Introduction: Renal function assessed by serum creatinine-based estimated glomerular filtration rate (eGFR), is an established prognostic marker in the general population and following an acute myocardial infarction. Elevation of the blood urea nitrogen / creatinine ratio (BUN/CR) indicates appropriate renal response to systemic hypoperfusion and suggests acute cardio-renal alteration. We aimed to determine the prognostic value of the BUN/CR for adverse cardiovascular (CV) events and mortality in patients with acute myocardial infarction and left ventricular dysfunction. Methods: We used data from the Survival and Ventricular Enlargement (SAVE) trial that randomized 2231 patients 3 to 16 days following an acute myocardial infarction with left ventricular ejection fraction of ≤ 40% to captopril or placebo. Patients with a creatinine level >2.5 mg/dl were not included in the trial. Patients were categorized according to quartiles of BUN/CR, or as high BUN/CR (if ≥ 20) versus low.

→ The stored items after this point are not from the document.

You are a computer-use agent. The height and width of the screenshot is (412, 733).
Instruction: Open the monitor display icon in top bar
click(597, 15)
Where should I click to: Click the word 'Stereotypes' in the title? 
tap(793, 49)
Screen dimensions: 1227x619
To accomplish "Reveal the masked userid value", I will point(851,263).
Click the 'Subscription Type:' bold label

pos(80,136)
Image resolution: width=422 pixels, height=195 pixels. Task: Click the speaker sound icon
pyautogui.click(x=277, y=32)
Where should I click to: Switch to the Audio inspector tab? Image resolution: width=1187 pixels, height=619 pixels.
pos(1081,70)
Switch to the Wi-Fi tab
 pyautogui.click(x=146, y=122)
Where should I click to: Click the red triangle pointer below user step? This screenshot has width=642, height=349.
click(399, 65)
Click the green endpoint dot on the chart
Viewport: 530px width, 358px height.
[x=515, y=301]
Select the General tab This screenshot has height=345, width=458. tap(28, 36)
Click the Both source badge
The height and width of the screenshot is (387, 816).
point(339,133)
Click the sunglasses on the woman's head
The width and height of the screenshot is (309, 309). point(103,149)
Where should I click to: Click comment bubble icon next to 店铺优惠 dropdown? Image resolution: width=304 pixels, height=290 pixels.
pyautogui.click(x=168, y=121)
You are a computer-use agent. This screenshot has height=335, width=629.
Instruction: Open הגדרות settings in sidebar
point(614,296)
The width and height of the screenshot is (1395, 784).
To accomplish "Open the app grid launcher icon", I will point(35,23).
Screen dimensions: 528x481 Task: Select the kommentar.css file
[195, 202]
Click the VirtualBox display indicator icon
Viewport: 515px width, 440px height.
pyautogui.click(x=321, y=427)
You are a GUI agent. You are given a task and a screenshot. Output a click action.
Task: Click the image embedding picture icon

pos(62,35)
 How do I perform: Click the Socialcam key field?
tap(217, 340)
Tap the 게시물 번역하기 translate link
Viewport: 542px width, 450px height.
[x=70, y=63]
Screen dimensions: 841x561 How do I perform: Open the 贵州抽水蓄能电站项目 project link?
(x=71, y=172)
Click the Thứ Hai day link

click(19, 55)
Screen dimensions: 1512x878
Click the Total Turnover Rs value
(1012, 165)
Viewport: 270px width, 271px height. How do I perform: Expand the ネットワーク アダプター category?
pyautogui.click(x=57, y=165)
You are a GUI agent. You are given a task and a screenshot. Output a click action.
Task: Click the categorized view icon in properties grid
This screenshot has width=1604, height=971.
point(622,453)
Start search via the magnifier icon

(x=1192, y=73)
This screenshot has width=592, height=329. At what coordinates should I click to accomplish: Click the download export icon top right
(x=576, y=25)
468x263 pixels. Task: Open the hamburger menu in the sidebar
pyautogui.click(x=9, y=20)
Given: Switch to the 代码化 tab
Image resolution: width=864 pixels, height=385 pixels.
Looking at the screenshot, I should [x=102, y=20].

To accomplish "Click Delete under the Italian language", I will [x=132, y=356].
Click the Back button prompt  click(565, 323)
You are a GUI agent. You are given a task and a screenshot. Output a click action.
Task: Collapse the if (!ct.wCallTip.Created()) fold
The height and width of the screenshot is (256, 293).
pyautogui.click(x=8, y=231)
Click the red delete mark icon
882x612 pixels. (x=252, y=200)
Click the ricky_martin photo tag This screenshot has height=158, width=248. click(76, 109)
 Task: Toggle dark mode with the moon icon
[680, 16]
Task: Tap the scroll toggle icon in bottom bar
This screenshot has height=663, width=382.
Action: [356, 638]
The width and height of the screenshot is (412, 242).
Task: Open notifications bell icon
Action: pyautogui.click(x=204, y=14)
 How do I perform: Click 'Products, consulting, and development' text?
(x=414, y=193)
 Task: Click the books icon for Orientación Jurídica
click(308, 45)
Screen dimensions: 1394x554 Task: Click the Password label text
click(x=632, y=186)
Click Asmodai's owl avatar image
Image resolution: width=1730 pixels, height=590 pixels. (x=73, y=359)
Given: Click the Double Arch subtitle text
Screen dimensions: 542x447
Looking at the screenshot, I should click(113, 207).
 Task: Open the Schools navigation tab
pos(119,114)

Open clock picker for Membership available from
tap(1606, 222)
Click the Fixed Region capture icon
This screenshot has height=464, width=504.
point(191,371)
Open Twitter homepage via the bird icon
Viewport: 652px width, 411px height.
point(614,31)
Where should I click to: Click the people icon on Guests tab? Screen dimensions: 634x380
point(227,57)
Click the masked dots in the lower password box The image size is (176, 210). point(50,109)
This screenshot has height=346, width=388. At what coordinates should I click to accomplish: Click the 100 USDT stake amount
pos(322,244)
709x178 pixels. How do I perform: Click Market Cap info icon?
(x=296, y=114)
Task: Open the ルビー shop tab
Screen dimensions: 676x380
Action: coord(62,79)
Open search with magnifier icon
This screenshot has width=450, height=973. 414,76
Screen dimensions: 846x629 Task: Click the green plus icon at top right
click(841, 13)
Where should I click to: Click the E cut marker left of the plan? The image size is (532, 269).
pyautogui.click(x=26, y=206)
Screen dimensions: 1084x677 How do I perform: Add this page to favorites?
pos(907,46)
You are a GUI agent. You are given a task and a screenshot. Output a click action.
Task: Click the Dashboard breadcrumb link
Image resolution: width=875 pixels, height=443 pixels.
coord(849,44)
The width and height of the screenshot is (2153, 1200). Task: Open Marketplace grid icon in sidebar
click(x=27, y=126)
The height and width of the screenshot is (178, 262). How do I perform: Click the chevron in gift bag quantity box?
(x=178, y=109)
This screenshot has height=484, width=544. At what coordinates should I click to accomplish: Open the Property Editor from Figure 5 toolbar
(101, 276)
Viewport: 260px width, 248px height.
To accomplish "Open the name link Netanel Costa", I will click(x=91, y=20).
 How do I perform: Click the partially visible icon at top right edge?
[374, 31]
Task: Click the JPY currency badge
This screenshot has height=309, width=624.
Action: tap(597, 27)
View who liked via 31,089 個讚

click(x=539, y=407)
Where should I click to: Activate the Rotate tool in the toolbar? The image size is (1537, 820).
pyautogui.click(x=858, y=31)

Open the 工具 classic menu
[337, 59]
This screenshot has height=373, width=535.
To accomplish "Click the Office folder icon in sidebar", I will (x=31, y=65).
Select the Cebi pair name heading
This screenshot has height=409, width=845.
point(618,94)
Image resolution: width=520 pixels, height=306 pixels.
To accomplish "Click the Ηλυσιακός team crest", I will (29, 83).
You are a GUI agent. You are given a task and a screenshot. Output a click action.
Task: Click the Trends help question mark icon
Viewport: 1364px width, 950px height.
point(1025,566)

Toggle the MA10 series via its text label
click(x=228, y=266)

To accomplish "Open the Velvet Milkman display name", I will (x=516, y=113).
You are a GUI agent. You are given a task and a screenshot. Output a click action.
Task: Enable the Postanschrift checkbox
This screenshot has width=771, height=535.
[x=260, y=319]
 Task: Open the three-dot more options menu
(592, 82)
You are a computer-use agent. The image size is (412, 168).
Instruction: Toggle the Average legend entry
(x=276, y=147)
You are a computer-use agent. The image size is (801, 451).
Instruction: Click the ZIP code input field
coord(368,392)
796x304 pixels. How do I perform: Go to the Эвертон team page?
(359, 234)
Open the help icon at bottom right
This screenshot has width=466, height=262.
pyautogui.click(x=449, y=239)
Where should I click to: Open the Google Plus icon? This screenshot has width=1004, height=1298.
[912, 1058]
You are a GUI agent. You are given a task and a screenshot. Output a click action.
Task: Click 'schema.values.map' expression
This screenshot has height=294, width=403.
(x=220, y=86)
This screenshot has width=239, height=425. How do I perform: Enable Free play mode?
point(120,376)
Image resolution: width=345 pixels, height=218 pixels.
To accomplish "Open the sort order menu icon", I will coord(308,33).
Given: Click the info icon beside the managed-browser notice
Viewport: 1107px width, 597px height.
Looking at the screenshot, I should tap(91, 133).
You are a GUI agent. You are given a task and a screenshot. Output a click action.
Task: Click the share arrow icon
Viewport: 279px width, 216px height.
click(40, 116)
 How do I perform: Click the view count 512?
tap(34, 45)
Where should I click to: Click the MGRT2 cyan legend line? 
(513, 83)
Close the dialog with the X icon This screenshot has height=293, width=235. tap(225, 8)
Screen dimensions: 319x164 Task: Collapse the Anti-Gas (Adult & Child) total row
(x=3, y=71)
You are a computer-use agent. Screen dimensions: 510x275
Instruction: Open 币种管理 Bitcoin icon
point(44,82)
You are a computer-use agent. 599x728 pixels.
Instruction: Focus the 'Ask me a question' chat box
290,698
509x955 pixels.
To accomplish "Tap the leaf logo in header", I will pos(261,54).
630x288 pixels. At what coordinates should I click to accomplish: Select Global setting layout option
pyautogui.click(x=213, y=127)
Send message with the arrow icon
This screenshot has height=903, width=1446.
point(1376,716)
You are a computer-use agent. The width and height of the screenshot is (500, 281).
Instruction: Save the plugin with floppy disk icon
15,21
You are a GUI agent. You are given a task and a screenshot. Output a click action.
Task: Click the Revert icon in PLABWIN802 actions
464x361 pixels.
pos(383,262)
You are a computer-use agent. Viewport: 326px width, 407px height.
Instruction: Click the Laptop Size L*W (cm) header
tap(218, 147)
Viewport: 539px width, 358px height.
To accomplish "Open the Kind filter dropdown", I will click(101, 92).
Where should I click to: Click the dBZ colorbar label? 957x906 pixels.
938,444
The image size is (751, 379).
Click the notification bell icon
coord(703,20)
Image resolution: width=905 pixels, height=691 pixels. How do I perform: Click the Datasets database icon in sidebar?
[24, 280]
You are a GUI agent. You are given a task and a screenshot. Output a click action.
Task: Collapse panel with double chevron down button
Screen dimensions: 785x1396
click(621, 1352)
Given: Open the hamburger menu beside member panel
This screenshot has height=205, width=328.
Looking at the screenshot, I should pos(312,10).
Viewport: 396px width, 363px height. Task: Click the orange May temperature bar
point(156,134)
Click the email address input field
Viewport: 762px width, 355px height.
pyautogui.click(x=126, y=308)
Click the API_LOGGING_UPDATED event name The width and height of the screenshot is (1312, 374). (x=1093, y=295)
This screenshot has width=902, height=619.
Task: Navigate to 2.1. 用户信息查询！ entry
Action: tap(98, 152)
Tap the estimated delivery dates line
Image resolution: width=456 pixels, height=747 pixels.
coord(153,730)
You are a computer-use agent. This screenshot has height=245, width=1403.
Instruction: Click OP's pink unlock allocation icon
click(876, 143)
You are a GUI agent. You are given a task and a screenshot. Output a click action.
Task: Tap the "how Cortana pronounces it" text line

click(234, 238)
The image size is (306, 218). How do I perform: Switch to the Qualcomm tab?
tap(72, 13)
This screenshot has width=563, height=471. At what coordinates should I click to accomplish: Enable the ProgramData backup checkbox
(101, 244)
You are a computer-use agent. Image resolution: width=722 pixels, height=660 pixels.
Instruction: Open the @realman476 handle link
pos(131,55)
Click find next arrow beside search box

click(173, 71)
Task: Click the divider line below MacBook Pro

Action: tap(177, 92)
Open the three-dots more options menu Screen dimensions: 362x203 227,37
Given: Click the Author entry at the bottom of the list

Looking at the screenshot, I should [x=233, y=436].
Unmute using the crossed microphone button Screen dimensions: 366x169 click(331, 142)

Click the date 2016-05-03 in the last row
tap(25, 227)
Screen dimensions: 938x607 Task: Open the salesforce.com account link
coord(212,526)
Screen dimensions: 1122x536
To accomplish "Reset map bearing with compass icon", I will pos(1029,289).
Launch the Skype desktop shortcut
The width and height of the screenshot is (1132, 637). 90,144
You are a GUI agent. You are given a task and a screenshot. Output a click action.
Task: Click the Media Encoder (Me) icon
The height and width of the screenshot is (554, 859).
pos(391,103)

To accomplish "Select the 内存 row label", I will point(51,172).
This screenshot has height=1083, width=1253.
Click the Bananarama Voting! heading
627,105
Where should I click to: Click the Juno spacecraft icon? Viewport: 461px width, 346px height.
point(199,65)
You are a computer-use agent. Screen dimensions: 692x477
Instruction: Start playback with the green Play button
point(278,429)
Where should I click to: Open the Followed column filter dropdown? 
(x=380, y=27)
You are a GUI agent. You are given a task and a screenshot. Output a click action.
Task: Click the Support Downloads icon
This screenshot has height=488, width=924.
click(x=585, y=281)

Cox proportional hazard regression models were used to evaluate the association of BUN/CR with mortality and adverse CV events. Results: There were 461 patients with high BUN/CR (≥ 20). They were older, more likely to be women, have a lower body mass index, higher eGFR, a prior myocardial infarction and a lower left ventricular ejection fraction at baseline. In univariable analysis, an elevated BUN/CR was associated with an increased risk of heart failure but not with other clinical endpoints (death, CV death, or a composite of death, MI or heart failure). In multivariable models that included age, gender, eGFR, diabetes, Killip class, hypertension, assignment to captopril arm, and left ventricular ejection fraction, a high BUN/CR was not predictive of any endpoint (p>0.5). Conclusion: Although an elevated BUN/CR may represent systemic hypoperfusion, it does not appear to be an independent prognostic marker for adverse CV events and mortality in patients with acute myocardial infarction and left ventricular dysfunction.